··· SUPPLIED INFORMATION
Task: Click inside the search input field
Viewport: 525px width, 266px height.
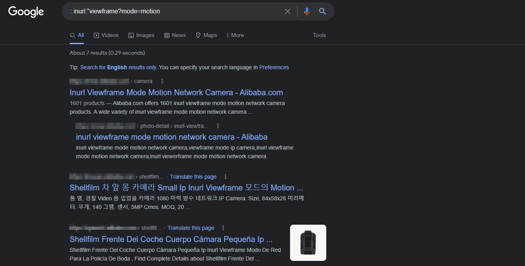Action: (x=177, y=11)
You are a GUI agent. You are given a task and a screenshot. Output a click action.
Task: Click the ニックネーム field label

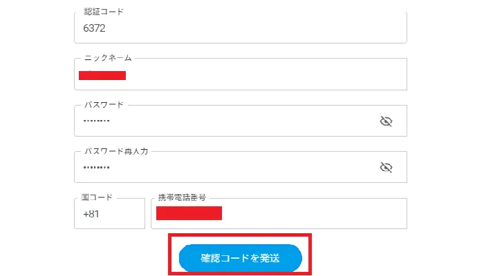pos(108,59)
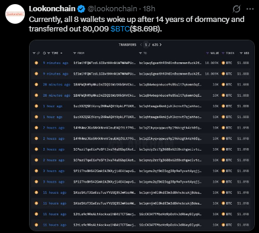This screenshot has width=259, height=233.
Task: Open the TO column filter
Action: click(140, 53)
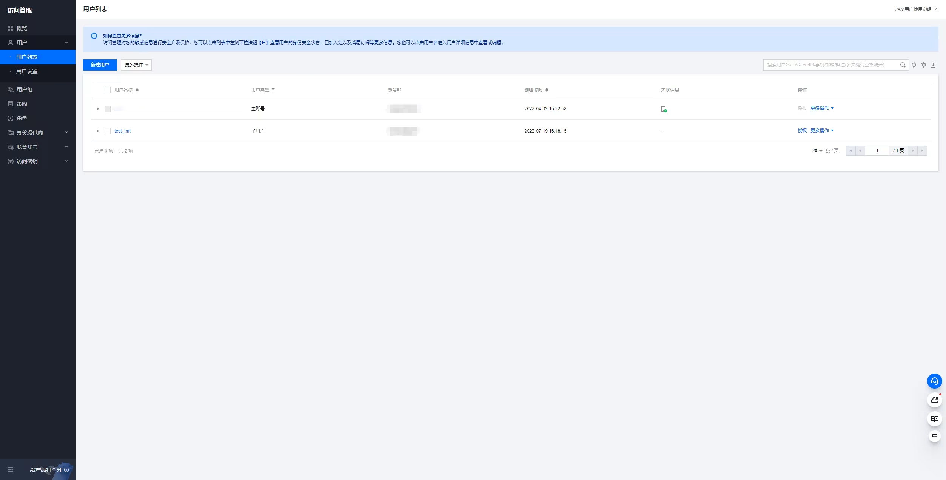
······
» GOAL OF THE EXERCISE
Rewrite all the entries above with "field" changed to "box" wherever it appears, keeping everything else the same. Don't include the pictures in your answer.

» ANSWER FOR THE TASK
Task: Click inside the search input box
Viewport: 525px width, 266px height.
Action: (x=177, y=11)
You are a GUI agent. You are given a task and a screenshot. Output a click action.
Task: Click the ニックネーム box label

pos(108,59)
This screenshot has width=259, height=233.
Task: Open the TO column filter
Action: click(140, 53)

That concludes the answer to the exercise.